## Task objective
Search each line below for "beside", then return the lines where it appears.

**********

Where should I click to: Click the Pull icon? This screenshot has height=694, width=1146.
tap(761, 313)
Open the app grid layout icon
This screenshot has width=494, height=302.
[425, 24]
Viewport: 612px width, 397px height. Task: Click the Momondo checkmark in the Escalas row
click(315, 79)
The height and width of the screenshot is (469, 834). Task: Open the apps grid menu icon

**********

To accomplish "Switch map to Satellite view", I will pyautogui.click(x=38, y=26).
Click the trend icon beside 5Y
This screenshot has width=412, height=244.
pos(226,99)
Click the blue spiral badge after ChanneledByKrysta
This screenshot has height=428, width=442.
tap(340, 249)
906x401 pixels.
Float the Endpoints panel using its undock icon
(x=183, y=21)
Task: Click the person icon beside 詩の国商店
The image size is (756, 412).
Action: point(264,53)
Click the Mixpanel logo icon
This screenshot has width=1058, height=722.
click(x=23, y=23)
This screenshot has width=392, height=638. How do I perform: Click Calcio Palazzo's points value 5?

**********

## Output for this exercise
Click the trend icon beside 5Y
Task: Click the person icon beside 詩の国商店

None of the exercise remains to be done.